Posted : 19/07/2020 6:47 pm
anders-3
(@anders-3)
Eminent Member

I just purchased my second pre-assembled MK3s, and the experience has been flawless out of the box both times. (While I would like to assemble it myself actually, I got enough of tweaking printers with the CR-10. I actually like printing more that assembling.)

Taking it out of the box, setting it up with the included PLA filament and printing one of the presliced models from the included SD card was Plug and play on both my printers. No fiddling, no gluestick and no computer needed. (The smooth build plate is very easy to get going with both PLA and PETG, the textured can be a little less sticky, but it pays off as the bottom of the models show no fill lines, just a really nice texture.)

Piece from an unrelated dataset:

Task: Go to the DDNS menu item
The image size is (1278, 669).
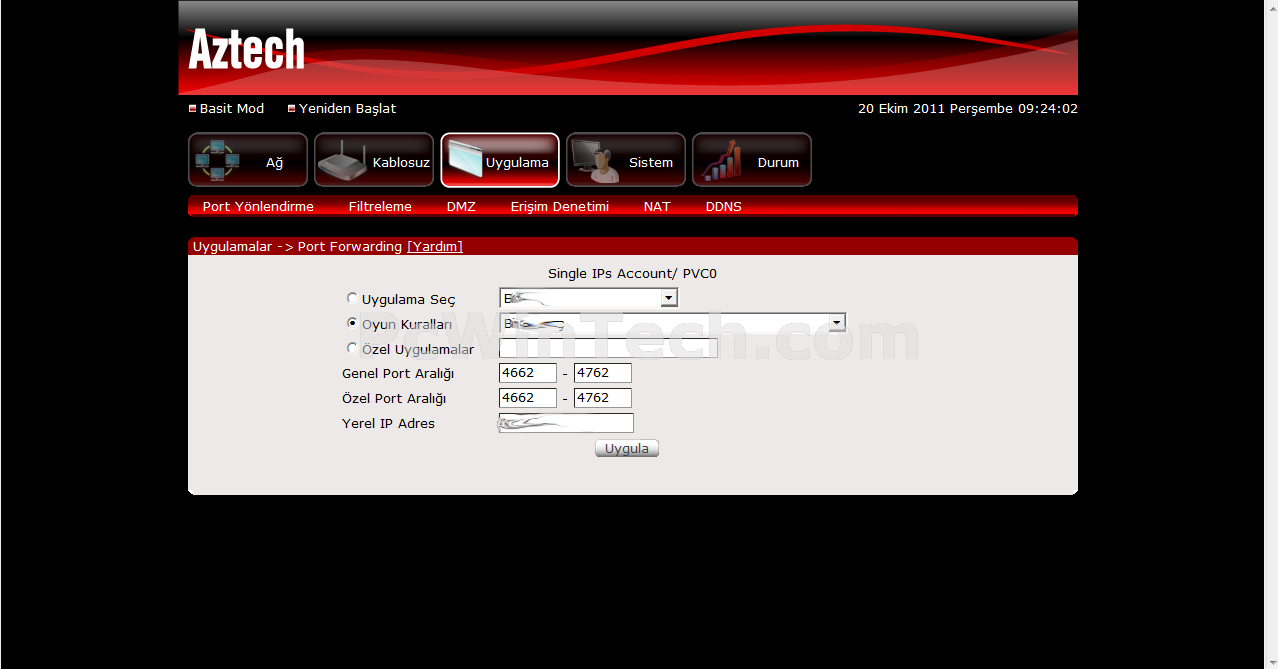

Then later slicing the first models in PrusaSlicer 2.2 for Prusament PETG, was also simply plug and play. I really like the simplicity of the ecosystem. In my experience it just works, and the included printer, filament and settings presets are really great.

If you are new to FDM printing there is actually a very good manual included in the box with step by step guide, should get you started in a very nice way.

Prior to MK3s/Prusaslicer I was using Ultimaker/Creality/Cura and I am not missing it one bit actually.  (Especially with PrusaSlicer 2.3, which has monotonous fill pattern and ironing for great looking top finish.) 

This post was modified 3 months ago by anders-3
Posted : 19/07/2020 8:39 pm
dmr436
(@dmr436)
Active Member

What really helped for me was taking a couple of hands on classes on 3D printing over at DoSpace. Without that I would have been lost!

Main reason I got my own printer was that DoSpace closed for an extended period due to the pandemic. 

In person demos and coaching were very valuable and everyone learned from each other's mistakes. 

Posted : 19/07/2020 8:44 pm
encity5
(@encity5)
Active Member

I think i was in a similar situation. finally deciding on the prusa for the expectation of minimal initial tinkering to get up and running, and having it run reliably without fighting with it too much from the get-go. I had high hopes as it seemed like everyone was basically able to get started without much issue and obviously, this has been praised for its features and reliability.

My first print after building the kit looked great and was a big sigh of relief for me for building it correctly.

Anyways, my personal experience went downhill with my second print with (what took some time to diagnose, being new and all) a clogged heatbreak. I eventually was able to get it back up and running after i stopped being frustrated and not even printing a successfully benchy.

But since its been working (after some other issues that came up). all my prints have been coming out reliably well, and i  haven't bothered to fine tune anything yet as ive been exhausted from trying to get it working.

So i think i defintely set myself up for disappointment as i was expecting a more seamless experience from what i kept hearing about the printer. Granted im not sure i would say my experience is the most common one. My issue wasnt even related to user-error as the hotend comes assembled. (clogged heatbreak seems to be a common issue, more of an issue in warmer weather)

With that said, the actual printing has been everything i did hope for in regards to reliability, and quality and ease of use. Especially after being turned off from 3d printing from building an anet a8 kit a couple years back. I was just expecting issues to pop up after many hours of printing, not within the 3rd hour.

Posted : 20/07/2020 9:17 pm
jsw
 jsw
(@jsw)
Prominent Member

I've heard the horror stories about clogs that just don't seem to clear, and, knocking on wood, I have yet to have one.

Yes, there's a lot of getting used to the machine.  Learning the menu layout, fitting the sheets to the print bed, dealing with those prints that just don't want to stick, etc.  (The MMU2S has even a steeper learning curve!)

I think that some prior experience in 3d printing really helps, because you then have an idea of what to expect, what prints should look like, how much time they should take, etc.

One thing I REALLY appreciate is the auto bed leveling.  I've seen a manual leveling being done and it can be a nightmare.